I hope to see you! Let’s give our thanks to our hardworking team of auction volunteers for making this big event possible.

#2

UU Economic Justice Summit Saturday, April 5, in Walnut Creek

The UU Justice Ministry of California’s new executive director extends an invitation to the UUJM economic justice summit for UUs from around the state. It features inspiring worship, area experts on suburban poverty and food inequality, and the Robert Reich documentary, “Inequality for All.” The host minister is the Rev. Leslie Takahashi Morris, of Mount Diablo UU Church in Walnut Creek. It will be over in time to make it back for the UUSS Auction & Dinner. Read about it at uujmca.org/advocacy/economic-justice-for-all/



April Newsletter Highlight #2 — From Grasshoppers to Goats — An Explanation

Some of you have been asking me about the goats you have seen on our church campus recently. They are truly adorable but are here for a more practical purpose.

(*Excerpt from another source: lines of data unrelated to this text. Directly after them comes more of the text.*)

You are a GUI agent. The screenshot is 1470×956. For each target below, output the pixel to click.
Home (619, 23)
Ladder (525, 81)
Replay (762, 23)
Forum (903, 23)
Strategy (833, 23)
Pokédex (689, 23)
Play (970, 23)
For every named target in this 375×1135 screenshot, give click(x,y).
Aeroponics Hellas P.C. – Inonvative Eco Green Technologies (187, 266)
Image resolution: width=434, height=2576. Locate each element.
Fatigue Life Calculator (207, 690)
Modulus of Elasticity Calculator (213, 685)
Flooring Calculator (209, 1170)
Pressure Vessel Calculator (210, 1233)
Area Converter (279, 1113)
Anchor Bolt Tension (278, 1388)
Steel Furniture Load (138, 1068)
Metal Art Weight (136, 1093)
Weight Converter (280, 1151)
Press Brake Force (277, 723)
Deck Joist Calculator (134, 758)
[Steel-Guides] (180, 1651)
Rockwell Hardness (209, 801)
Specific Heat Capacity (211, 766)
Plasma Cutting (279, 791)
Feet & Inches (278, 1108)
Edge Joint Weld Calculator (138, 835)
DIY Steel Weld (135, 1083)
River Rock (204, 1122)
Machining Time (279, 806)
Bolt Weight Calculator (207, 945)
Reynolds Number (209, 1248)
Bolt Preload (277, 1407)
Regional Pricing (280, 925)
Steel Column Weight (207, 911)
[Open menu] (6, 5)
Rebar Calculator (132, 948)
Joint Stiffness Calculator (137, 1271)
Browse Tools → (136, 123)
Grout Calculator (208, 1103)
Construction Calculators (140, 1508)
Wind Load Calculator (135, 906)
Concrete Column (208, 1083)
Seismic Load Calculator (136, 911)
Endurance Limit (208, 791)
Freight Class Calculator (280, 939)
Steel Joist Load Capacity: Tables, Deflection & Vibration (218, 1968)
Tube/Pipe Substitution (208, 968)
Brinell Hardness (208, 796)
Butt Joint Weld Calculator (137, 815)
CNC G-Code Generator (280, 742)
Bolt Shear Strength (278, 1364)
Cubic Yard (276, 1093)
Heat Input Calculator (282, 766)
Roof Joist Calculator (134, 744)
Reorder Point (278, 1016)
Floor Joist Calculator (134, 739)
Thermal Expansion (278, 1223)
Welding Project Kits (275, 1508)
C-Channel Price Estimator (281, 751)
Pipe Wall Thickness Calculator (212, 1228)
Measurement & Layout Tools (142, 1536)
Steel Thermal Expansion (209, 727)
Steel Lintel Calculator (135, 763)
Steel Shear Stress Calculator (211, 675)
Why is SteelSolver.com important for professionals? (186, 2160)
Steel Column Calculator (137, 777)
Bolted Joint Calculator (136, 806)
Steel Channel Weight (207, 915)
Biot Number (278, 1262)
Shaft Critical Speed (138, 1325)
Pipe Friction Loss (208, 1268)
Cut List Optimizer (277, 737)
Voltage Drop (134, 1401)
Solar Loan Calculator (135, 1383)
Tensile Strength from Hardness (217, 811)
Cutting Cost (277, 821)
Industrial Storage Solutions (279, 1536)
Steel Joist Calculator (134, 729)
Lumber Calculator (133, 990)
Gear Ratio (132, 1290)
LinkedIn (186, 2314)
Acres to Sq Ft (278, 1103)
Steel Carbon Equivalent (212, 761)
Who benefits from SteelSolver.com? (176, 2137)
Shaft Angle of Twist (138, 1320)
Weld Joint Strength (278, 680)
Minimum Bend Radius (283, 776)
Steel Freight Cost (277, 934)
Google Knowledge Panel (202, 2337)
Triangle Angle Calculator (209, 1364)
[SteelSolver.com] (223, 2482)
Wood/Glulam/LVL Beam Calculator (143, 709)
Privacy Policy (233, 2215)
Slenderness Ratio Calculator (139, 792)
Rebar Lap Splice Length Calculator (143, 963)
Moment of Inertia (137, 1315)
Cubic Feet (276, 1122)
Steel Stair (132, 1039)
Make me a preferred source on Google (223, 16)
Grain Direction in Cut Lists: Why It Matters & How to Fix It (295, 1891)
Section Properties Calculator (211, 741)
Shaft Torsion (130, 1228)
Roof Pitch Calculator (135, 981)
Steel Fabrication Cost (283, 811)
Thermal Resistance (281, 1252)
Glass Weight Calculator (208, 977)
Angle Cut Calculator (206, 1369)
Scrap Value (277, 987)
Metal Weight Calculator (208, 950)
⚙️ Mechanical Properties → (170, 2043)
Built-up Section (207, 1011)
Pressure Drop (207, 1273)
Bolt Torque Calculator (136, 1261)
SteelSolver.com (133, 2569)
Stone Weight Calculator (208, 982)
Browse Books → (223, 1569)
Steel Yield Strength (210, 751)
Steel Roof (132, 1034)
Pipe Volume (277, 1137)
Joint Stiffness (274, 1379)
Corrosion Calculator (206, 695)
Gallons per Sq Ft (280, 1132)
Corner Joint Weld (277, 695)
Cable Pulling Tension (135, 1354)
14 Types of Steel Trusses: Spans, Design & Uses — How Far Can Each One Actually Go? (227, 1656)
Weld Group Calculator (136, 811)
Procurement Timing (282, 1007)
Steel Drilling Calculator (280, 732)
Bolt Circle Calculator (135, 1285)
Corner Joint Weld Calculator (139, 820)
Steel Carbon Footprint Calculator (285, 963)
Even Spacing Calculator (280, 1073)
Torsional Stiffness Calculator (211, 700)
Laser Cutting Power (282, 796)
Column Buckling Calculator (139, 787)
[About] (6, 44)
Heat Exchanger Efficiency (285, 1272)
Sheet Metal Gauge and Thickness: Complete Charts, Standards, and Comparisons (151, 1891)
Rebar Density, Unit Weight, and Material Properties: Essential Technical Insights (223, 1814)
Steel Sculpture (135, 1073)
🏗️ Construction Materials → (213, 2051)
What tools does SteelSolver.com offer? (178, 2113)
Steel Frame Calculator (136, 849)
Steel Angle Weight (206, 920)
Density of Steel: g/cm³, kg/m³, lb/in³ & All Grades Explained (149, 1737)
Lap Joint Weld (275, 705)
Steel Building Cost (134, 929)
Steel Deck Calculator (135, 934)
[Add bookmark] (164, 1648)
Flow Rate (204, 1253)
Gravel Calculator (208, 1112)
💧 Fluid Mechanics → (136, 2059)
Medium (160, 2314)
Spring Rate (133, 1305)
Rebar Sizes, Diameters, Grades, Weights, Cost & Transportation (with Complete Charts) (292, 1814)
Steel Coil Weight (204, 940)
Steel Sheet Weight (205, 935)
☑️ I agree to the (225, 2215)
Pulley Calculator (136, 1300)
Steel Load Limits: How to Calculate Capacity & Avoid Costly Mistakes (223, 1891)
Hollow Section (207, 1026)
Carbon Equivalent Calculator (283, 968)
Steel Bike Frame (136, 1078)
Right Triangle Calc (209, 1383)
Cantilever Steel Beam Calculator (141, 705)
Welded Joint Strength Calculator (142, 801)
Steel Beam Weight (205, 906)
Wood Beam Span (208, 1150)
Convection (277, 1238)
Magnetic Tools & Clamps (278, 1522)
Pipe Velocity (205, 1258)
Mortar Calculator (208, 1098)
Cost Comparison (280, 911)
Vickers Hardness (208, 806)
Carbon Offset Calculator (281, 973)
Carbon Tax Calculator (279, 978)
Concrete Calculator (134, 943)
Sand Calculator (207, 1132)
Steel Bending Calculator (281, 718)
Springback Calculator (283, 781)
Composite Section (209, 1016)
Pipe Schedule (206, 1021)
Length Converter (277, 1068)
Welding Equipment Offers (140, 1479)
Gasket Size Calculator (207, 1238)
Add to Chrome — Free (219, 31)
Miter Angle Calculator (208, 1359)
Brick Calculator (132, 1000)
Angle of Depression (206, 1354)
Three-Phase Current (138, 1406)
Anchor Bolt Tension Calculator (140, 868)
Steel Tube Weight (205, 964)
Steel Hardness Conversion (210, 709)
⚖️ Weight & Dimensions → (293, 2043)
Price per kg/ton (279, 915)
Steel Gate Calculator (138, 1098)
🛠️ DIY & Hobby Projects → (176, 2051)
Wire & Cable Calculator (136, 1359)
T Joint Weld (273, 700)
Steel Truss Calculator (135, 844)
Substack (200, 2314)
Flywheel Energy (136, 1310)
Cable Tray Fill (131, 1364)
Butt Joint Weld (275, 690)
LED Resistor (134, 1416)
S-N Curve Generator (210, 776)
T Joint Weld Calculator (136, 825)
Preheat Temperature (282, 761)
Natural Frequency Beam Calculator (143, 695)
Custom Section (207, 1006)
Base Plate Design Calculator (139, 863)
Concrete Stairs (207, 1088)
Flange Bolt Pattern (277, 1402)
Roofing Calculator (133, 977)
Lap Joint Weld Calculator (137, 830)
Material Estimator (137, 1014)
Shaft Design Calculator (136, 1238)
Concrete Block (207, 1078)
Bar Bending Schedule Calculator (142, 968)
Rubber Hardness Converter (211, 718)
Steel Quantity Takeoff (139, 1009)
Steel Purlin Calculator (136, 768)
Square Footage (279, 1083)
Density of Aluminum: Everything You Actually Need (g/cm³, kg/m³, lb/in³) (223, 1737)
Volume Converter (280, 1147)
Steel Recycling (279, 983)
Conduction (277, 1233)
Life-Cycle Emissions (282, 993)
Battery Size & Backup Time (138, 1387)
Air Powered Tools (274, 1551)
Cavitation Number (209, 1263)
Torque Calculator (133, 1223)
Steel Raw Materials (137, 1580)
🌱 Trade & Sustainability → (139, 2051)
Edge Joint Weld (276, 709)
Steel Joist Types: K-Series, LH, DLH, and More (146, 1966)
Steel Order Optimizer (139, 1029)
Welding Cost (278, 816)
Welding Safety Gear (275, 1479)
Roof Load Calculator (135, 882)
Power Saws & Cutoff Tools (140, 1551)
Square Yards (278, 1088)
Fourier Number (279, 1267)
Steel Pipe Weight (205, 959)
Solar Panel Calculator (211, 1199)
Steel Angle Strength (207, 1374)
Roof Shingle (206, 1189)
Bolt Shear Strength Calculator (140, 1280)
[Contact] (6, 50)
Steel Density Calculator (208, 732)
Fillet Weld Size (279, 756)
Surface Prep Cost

They are not here every day but are brought here three days a week and watched (herded) closely. We have been blessed, finally, by rains and by new green growth of grass on campus. Unfortunately, our UUSS Grasshoppers —the teams of grounds keeping volunteers— need some new people to help out in the wake of retirements of longtime volunteers. (Call Elaine in the Office if you are curious about what the commitment and the tasks involve.) While waiting to get a larger group of human Grasshoppers, we have bought a small herd of goats to keep the grass and weeds cut back.

This purchase will NOT affect the funds available for the Building Project! The funds for the purchase of the goats have come out of the fundraising line in the operating budget. The goats will be… uh, gone before this Saturday night’s Auction Dinner.

Speaking of the dinner, you have one more day to buy tickets from the UUSS Office, since April 2 is the deadline and today is April 1. Thank you.



April newsletter highlight #1 — Senior Minister’s Message: A Big Step and a Bold Future

 

On April 6, our members vote on whether to authorize UUSS’ borrowing of up to $1.1 million to close the funding gap for our Building Project. A big step.

I don’t like debt! I pay my credit cards off each month (except when I forget). I don’t like construction and remodeling either. After two months of living in piles of papers after moving to the senior minister’s office, my friends came from the Walnut Creek church last fall to do an “intervention” for me. Call it a forced makeover.

 

However, the results have been worth it in my office (If you know the before and the after, you know what I mean.). I am confident the results of our Building Project will be worth it:

  • A bigger, brighter, welcoming space for all the spiritually progressive and spiritually hungry folks who will come looking for a place to belong and connect.
  • An energy-efficient facility, plus bike racks, and better drainage—putting our green principles into practice. The facility will be more accessible and safer.
  • More space so we can all meet together in a service and for fellowship activities.
  • A beautiful sanctuary to give spiritual comfort in times of stress or grief.
  • A larger profile in the region as a beacon of liberal religion and service to the local community. More facilities to support our social justice ministries.

Because I think the result will be worth it–and because I like avoiding debt–I am thinking about how much more deeply I can dig into my appreciated assets and increase my level of participation in the Building Fund. I know from conversations that many of you are thinking about that as well.

I know that not everyone can make a large gift. That is okay! We would never ask you to make a gift that you don’t have.

However, we can all be generous, so we hope that everyone will find a way to participate in a way appropriate for them.

Your moral support, encouragement, good questions and creative ideas also matter very much. Your presence here is what matters most. This is how we build the beloved community.

Thank you for your giving. Thank you for being part of UUSS.